Work order:
Given the listing below, write out exactly the lines starting with the line that has "You are a computer-use agent. Screen dimensions: 1456x819" and going on through the line that has "Image resolution: width=1341", both kept.
*** Records shown ***
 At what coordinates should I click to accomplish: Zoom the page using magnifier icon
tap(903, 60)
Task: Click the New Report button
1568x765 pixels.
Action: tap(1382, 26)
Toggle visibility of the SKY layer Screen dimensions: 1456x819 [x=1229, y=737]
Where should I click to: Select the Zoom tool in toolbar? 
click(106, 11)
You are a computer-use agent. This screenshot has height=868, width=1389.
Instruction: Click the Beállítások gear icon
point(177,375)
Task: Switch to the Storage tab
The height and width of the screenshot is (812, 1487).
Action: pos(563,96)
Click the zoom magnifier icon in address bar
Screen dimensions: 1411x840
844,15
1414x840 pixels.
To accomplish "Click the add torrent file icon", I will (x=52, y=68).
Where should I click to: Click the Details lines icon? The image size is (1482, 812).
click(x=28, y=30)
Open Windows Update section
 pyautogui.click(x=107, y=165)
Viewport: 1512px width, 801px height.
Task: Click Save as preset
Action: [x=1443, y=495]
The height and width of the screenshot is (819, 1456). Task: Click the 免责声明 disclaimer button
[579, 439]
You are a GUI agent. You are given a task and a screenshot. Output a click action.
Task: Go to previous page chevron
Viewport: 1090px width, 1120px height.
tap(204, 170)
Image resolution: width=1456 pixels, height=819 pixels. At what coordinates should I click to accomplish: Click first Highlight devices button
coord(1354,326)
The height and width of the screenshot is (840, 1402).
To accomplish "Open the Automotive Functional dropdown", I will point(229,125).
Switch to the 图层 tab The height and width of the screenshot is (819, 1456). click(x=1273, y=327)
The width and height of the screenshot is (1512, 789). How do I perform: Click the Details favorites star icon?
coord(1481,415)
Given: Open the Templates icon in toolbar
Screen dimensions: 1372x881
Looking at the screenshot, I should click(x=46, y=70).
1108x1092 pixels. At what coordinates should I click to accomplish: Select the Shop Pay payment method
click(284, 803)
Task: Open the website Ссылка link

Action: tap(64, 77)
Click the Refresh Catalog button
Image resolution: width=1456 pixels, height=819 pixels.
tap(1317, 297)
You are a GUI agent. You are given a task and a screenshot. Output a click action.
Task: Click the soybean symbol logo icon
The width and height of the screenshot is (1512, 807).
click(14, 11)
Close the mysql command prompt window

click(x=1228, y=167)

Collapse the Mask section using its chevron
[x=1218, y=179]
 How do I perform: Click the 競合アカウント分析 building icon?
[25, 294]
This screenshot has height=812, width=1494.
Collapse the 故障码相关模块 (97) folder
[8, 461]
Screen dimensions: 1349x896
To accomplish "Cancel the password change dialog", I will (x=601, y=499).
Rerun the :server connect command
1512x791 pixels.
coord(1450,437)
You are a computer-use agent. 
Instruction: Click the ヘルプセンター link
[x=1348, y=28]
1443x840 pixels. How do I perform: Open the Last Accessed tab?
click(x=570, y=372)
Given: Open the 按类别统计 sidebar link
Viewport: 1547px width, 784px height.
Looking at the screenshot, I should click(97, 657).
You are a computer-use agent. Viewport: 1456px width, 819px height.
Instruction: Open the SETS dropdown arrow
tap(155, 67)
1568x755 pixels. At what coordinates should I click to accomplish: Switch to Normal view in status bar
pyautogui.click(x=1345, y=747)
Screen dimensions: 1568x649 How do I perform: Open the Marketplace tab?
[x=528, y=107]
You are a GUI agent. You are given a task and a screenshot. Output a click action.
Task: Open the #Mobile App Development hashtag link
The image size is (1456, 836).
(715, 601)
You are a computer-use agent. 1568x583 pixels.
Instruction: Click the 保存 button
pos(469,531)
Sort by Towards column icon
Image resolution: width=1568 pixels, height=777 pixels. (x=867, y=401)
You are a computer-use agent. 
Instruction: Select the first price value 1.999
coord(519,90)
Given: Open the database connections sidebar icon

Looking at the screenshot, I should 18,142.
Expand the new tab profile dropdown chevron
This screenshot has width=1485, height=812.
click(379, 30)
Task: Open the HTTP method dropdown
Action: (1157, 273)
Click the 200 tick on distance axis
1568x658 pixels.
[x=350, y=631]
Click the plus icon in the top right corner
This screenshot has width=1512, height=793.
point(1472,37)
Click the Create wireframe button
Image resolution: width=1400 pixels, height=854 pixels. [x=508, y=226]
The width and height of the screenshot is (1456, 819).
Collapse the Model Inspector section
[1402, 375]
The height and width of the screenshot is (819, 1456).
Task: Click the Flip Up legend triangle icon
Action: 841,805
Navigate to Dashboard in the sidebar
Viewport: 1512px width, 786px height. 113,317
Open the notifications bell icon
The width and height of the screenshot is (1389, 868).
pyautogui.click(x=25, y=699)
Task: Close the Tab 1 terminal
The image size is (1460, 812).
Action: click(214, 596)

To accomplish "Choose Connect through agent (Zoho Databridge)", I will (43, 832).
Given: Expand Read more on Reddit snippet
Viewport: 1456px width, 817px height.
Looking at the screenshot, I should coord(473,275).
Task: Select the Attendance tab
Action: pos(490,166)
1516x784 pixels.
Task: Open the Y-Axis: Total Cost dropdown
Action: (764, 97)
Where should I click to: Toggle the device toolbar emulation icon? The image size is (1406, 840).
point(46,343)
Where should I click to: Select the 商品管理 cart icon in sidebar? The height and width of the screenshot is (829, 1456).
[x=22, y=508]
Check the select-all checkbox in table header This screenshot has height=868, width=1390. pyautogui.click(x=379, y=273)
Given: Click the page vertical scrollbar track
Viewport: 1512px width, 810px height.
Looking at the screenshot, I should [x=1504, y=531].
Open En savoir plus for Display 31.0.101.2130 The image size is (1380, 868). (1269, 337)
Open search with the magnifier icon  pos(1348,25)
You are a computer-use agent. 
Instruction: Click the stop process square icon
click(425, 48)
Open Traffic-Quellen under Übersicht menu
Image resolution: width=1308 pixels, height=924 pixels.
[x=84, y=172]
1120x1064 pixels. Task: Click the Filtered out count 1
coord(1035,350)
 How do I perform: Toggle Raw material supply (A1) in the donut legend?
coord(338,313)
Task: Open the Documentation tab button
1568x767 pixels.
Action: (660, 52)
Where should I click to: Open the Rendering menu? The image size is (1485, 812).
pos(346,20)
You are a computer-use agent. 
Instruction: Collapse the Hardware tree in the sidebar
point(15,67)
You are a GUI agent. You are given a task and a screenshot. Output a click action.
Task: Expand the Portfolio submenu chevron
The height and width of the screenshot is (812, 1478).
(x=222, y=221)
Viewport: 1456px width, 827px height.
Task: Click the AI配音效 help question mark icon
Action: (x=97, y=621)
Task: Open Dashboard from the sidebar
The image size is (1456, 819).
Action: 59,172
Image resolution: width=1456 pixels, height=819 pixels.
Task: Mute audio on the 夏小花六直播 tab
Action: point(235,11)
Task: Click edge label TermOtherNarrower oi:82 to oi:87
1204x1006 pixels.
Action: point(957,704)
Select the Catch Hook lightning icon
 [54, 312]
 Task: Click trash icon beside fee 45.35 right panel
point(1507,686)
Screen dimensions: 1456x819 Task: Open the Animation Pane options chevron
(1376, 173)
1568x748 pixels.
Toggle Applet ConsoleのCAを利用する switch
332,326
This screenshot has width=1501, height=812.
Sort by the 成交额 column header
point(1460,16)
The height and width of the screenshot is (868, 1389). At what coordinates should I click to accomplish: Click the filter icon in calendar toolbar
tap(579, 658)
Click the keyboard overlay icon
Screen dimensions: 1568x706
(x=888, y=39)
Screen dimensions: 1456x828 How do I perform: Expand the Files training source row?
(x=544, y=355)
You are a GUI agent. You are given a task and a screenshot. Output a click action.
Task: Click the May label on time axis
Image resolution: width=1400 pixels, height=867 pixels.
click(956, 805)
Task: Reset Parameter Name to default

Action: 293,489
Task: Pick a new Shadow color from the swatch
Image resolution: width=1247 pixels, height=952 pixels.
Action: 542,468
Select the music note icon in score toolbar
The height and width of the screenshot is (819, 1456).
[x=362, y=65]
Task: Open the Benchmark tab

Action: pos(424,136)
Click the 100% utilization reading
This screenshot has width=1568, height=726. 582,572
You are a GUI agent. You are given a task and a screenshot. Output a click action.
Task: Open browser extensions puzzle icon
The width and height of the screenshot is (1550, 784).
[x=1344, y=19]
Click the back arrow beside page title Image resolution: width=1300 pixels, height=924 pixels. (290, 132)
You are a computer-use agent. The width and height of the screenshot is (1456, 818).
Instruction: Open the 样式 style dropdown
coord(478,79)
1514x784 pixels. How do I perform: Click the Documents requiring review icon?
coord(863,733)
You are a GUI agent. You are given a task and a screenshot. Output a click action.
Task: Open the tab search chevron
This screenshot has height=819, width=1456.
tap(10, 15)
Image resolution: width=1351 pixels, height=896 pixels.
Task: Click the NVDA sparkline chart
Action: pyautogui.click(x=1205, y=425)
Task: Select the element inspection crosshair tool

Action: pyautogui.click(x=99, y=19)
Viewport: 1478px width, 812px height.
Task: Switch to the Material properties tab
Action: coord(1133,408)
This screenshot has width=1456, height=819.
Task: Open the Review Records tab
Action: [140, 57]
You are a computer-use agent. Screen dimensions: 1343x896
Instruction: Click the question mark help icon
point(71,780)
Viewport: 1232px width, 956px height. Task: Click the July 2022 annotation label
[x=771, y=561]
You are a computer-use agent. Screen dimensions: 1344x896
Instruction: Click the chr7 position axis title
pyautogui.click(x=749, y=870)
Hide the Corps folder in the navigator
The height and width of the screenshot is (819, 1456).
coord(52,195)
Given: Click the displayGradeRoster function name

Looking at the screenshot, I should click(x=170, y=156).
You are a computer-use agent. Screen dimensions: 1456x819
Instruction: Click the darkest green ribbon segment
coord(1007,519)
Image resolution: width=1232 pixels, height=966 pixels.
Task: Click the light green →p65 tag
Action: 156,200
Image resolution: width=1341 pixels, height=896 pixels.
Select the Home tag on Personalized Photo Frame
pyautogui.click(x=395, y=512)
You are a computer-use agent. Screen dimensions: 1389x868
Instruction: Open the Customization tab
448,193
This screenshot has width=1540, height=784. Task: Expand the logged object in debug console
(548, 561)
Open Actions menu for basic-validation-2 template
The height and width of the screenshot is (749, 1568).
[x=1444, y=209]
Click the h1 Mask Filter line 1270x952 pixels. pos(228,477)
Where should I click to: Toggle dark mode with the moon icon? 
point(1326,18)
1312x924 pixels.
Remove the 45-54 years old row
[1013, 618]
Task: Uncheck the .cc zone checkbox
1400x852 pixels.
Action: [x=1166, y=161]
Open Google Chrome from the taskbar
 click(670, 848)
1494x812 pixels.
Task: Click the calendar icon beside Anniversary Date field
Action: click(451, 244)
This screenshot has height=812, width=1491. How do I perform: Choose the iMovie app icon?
*** End of Records shown ***
Task result:
You are a computer-use agent. Screen dimensions: 1456x819
Instruction: Click the darkest green ribbon segment
coord(1007,519)
Image resolution: width=1232 pixels, height=966 pixels.
Task: Click the light green →p65 tag
Action: 156,200
Image resolution: width=1341 pixels, height=896 pixels.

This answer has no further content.